No se sabe cómo, ni ser sabe por qué, se vio el hombre, nuestro hombre, navegando en el cielo, por encima de las aglomeradas y blancas nubes, sintiéndose personaje de algún cuento de Las mil y una noches, o personaje de alguna novela de ciencia ficción. No iba sentado en alfombra alguna, iba dentro de una rara cápsula con forma oval, totalmente transparente; todos los elementos contenidos en tal futurista nave eran virtuales, suficientes como para proporcionar un autónomo y placentero viaje. Sabía él que estaba soñando, contento estaba de su ensoñación; más porque harto estaba de tantas angustiosas pesadillas, sobre todo, de una que le perseguía sin clemencia en incontables noches, pesadilla ésta que, a pesar de en esencia ser siempre la misma, le hacía dudar de si lo acontecido en el sueño era producto de la realidad o producto de la imaginación involuntaria; imaginación que como todo el mundo sabe carece de límites y que anda fuera de las imposiciones de las pétreas leyes que rigen en el mundo real. En las ensoñaciones, la mayor parte de las veces, las leyes de la física, las conocidas y las desconocidas, se derriten incesantemente.
Dice el refrán: “No hay mal que cien años dure”, al que se le añade: “Ni cuerpo que lo resista”. También está este otro refrán: “Después de la tempestad viene la calma”. Pero también sucede el refrán negativo y no creado todavía: “Después de la calma, a visitarnos viene la tempestad”. —Aquí estoy yo ahora, siguiendo la senda de Sancho Panza, ensartando refranes; suerte la mía que no está aquí el valiente y sin par Caballero de la Triste Figura para enmendarme la plana—. Finalmente el inédito refrán encontró su realización, llegó la tempestad, el placentero sueño dio paso a la pesadilla. Empezó a sentir mareos, dolor de cabeza, a asfixiarse. La inédita nave estaba siendo sacudida por intensas vibraciones, y comenzó a agrietarse, las grietas tomaron tal dimensión que la hipoxia, la falta de oxígeno, y la hipotermia se abalanzaron sobre él, y lo atrapó la succión, por la pérdida de presión, en el lado de la nave donde una grieta se había ensanchado tremendamente. Antes de que la nave terminara por desintegrarse, Mansur, ese era el nombre de nuestro hombre, alcanzó la muerte, después de compulsivos movimientos propios de la persona que intenta en vano hacer llegar oxígeno a sus pulmones. Entonces, comenzó a dudar: nunca, por muy trágica que fuera la pesadilla que estuviera padeciendo, se había llegado al extremo de perder la vida, ¿estaría muerto de verdad?No llegaba respuesta.
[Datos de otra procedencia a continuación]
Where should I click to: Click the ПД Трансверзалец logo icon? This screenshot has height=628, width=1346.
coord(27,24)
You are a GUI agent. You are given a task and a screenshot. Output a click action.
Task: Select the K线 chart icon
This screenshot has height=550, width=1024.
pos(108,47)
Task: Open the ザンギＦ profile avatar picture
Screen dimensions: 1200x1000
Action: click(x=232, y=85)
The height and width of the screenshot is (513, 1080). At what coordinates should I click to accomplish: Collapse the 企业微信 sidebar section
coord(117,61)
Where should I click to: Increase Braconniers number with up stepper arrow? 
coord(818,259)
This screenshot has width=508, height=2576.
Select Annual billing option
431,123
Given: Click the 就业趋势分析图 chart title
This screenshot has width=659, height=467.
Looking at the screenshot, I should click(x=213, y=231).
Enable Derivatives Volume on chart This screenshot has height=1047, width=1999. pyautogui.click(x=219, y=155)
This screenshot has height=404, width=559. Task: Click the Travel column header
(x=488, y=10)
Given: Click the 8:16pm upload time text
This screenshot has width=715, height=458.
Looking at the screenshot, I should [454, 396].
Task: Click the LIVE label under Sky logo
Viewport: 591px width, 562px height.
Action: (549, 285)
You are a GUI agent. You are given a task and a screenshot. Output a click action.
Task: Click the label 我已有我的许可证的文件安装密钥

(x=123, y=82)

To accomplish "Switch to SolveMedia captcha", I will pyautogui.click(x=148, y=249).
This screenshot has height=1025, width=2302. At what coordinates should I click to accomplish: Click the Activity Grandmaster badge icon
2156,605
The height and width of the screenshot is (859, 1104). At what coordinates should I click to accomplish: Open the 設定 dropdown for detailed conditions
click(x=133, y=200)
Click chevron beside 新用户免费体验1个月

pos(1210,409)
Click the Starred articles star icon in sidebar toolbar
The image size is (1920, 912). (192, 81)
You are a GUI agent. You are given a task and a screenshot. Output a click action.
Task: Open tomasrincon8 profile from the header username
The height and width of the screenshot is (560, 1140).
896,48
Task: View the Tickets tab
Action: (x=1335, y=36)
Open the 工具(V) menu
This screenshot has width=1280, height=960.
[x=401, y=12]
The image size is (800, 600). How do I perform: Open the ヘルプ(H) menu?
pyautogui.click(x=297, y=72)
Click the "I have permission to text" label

Empapado en sudor, lleno de temblores, ahogado en pánico despertó. Andaba todavía en el tránsito de la pesadilla a la realidad, con la huella de pánico fresca en su psique, cuando comenzó a escuchar un furioso ruido, parecido a un trotar, no de caballo; y, sin tiempo para descifrar el origen del enigmático ruido, se produjo un aterrador estruendo, la bella puerta de madera de su amplio dormitorio —cien metros cuadrados, más o menos—, que él siempre mantenía cerrada mientras dormía, se vino abajo, dando paso a un enorme rinoceronte, que lanzaba amenazadores mugidos y que estaba a punto de entrar a matar. Y entró a matar, embistió en contra del joven Mansur partiéndolo en dos; después de la muerte, el silencio denso y aplastante, después de la muerte, la oscuridad sin mancha de luz alguna. Muerto estaba y seguía pensando, muerto y continuaba haciéndose preguntas, recibiendo como respuestas más oscuridad y más silencio.
Sonó el despertador, un reloj muy antiguo, regalo de su abuela, que procedía de la madre de su tatarabuela, una reliquia de museo. Con temblor de piernas abandonó la cama, que casi llenaba todo el espacio de su humilde dormitorio —la puerta rota, rota llevaba desde hacía meses—, y se dirigió a darse una ducha, ansiando despertarse del todo, para liberarse del todo de la angustia y del miedo. Una vez cumplido el ritual mañanero de siempre, incluido un frugal desayuno, dejando su estancia en inmaculado orden, José Ricardo abandonó su casa rumbo al trabajo. José Ricardo era, y es, el nombre del que vive en vivienda humilde y tiene que trabajar para comer, el hombre del ensueño, Mansur, el hombre rico, ya lo había venido a visitar, haciéndose pasar por él, en repetidas ocasiones, en el transcurso de ensueños a los que llamamos pesadillas.